[Python-ideas] Parenthesized Compound With Statement

Ron Adam ron3200 at gmail.com
Wed Jul 3 18:56:09 CEST 2013



On 07/03/2013 10:01 AM, Barry Warsaw wrote:
> As for relaxing PEP 8, well, I'm not sure what more you'd want it to say.  It
> currently reads:
>
>      The preferred way of wrapping long lines is by using Python's implied
>      line continuation inside parentheses, brackets and braces.  Long lines
>      can be broken over multiple lines by wrapping expressions in
>      parentheses. These should be used in preference to using a backslash
>      for line continuation.
>
> which seems about right to me.  It is preferred to use implied continuation
> over backslashes, but doesn't say "don't use backslashes".  They're not evil,
> just not preferred, so use them where appropriate and with good judgment.


I think this can be improved on.  The second part should be a positive 
statement expressing when backslashes should be used over an implied 
continuation, rather than a blanket negative statement.

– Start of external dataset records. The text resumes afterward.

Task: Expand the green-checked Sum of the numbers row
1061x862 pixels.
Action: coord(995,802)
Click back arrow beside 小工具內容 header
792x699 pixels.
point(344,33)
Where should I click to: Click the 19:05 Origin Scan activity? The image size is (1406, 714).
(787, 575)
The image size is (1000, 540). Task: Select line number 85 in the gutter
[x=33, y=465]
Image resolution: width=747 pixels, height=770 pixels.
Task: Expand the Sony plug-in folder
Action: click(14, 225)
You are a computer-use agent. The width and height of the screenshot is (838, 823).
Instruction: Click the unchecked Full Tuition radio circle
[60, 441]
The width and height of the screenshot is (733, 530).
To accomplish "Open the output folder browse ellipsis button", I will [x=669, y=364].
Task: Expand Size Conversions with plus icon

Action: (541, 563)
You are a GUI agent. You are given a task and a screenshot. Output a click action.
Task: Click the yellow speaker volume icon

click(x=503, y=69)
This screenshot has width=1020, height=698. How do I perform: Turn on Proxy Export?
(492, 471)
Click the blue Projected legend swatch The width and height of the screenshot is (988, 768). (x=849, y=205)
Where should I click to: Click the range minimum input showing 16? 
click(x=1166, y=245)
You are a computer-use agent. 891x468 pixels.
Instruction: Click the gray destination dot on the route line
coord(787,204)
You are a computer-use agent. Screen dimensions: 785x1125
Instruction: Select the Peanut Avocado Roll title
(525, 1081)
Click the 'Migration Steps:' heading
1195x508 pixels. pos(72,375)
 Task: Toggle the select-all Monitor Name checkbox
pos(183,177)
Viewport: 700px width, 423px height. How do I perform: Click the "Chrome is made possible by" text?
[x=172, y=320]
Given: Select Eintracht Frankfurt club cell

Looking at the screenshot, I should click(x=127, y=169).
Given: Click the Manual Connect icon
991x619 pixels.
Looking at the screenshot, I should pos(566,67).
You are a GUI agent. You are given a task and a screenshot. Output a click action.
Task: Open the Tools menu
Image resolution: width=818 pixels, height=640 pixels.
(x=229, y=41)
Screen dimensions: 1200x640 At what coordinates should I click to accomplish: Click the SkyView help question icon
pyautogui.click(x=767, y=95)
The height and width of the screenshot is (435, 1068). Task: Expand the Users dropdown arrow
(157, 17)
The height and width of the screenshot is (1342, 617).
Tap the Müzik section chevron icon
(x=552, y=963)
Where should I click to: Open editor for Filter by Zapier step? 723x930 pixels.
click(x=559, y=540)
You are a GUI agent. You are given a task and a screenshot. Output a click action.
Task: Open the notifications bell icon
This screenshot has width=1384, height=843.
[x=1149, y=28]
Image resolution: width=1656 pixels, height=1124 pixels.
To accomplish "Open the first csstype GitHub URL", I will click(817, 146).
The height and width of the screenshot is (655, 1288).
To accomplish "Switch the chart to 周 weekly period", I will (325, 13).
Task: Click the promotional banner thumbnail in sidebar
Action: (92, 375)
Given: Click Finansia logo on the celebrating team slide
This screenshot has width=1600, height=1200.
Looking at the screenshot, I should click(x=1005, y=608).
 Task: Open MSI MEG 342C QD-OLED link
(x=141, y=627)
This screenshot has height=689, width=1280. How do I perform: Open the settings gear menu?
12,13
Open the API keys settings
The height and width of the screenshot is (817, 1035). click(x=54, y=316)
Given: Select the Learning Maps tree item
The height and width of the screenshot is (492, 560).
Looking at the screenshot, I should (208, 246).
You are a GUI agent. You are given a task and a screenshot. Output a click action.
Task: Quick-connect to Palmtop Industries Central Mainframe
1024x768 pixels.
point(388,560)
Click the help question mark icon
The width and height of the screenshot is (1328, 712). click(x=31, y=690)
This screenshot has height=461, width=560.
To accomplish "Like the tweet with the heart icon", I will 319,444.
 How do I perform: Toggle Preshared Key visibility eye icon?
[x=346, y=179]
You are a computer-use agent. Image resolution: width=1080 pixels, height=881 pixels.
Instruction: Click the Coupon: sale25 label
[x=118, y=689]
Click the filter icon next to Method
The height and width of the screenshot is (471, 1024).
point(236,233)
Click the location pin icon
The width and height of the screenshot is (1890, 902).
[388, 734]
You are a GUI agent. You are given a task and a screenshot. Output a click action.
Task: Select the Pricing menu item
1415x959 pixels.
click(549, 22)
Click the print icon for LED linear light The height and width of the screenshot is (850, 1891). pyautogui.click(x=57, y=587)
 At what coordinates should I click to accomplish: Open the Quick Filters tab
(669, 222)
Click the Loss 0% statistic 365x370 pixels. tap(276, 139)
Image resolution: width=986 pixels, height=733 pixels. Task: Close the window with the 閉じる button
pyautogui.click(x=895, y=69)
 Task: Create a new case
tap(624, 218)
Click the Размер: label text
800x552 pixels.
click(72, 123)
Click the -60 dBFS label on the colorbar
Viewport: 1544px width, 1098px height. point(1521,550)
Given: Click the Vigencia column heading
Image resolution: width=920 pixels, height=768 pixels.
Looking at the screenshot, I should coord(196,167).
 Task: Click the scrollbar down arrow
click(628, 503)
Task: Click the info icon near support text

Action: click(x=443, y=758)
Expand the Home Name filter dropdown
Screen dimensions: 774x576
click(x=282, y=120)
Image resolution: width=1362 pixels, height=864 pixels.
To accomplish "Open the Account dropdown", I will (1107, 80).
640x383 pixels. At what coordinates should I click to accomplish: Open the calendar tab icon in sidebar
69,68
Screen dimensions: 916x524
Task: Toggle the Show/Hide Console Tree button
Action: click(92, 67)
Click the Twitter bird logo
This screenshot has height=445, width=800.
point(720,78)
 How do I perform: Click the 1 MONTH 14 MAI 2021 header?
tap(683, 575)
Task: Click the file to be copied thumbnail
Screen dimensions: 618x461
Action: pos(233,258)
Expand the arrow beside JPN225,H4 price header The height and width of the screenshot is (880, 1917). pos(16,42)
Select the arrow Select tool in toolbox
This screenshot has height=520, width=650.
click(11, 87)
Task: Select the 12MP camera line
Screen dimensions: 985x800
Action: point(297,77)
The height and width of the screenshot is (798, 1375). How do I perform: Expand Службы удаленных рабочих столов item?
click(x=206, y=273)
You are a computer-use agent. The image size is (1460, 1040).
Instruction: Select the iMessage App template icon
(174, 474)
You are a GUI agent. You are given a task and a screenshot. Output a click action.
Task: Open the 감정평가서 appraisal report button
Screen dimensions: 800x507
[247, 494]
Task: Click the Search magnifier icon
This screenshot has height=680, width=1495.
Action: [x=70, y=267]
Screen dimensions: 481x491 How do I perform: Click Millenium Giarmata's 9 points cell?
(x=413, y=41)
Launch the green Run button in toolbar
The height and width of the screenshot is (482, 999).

     Use a backslash if parentheses cause the code to be less clear.




My own preference is:

Use what obviously reads better.  This can happen when continuing 
expressions which contain tuples, or strings with backslashes.  Using what 
is not in the expression can help make the intention clearer.

Use what takes less characters.  For an expression that span 2 lines, use a 
single backslash. For longer expressions spanning 4 or more lines 
parentheses are preferred.

For continued lines inside of function calls, and container literals, 
indenting the continued lines is enough in most cases.

Sometimes adding a backslash within a container can make a continued line 
between many single line items stand out better. (*)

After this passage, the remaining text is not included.